15Mais écarter ainsi les miracles et s’adonner avec autant de jouissance au récit des entreprises vindicatives et guerrières, à l’ekphrasis de la vaillance du corps présente le risque d’aboutir à un esthétisme sans transcendance, à une « vaine gloire », à une « louange seulement humaine » (De Adm., I) des actes royaux (et de l’écrit qui les rapporte !), alors qu’il s’agit d’en bâtir la memoria. Le récit retrouve alors le plan spirituel : il n’évoque pas le couple royal ; le père du roi est adultère et le frère comploteur... C’est qu’il faut bien redire que le roi n’est pas seulement un seigneur à la tête d’une lignée, ni un époux, ni même, plus largement, un simple bellator.

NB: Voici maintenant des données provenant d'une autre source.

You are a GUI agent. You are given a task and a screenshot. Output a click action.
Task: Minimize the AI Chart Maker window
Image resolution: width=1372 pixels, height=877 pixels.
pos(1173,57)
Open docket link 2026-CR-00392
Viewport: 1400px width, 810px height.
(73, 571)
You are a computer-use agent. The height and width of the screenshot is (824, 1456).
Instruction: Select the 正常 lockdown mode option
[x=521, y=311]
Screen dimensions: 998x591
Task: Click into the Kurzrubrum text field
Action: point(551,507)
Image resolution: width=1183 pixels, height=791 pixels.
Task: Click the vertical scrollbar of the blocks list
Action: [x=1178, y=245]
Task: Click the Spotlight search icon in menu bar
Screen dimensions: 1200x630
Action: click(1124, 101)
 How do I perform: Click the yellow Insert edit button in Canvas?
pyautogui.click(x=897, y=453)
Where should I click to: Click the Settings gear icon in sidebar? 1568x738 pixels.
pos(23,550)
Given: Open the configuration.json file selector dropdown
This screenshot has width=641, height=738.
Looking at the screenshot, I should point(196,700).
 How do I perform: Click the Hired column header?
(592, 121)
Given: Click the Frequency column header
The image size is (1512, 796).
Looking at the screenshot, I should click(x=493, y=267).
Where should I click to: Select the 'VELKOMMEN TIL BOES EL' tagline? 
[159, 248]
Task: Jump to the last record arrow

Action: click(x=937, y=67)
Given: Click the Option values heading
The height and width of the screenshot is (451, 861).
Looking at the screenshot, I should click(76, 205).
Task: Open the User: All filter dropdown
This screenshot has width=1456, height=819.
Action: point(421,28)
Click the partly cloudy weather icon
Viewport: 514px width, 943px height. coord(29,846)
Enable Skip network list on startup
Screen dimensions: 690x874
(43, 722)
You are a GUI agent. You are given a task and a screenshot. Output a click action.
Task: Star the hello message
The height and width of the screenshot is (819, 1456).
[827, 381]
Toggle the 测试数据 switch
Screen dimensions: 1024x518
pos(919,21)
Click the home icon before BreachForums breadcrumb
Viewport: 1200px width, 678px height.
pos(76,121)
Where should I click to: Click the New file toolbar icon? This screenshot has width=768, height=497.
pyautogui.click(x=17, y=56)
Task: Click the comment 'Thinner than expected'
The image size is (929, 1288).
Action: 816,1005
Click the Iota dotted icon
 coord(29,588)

Le récit, plutôt que d’en faire un moine, construit alors comme pour compenser l’amour que le narrateur porte aux faits chevaleresques une certaine médiocrité héroïque de ce roi immergé sans Dieu dans les affaires du siècle : il est encore jeune, inexpérimenté ; même devenu roi, il est systématiquement placé en tête d’armées insuffisantes en nombre. Plus largement, rien n’est de l’ordre de l’amplification dans le récit. Il n’y a pas de pathétique, ni même de la grandeur : les hommes et le roi avec eux ont chaud, suent à grosses gouttes, ont peur de l’orage ou du feu, se découragent, rient, se trompent d’alliance et de vengeance, fuient. Et Suger de souligner d’ailleurs que quand le roi se mêle de combattre seulement comme un bellator, il n’a plus rien de sublime : « plus qu’il ne convenait à la majesté royale, il combattait corps à corps en chevalier rompu au métier, faisant l’office d’un simple chevalier, non d’un roi » (XXI). C’est qu’il n’y a rien d’admirable à regarder un bellator : ce qui est admirable, c’est le roi qui accomplit avec énergie sa fonction guerrière, afin d’accomplir par là sa fonction spirituelle. Suger insiste d’ailleurs : un jour, le roi n’a-t-il pas fait rouler dans l’eau, de la pointe de son épée, des chevaliers désarçonnés (XII) (« Geste peu séant à un roi, il leur fait prendre dans le ruisseau un grand bain, jusqu’au heaume »...)33 ?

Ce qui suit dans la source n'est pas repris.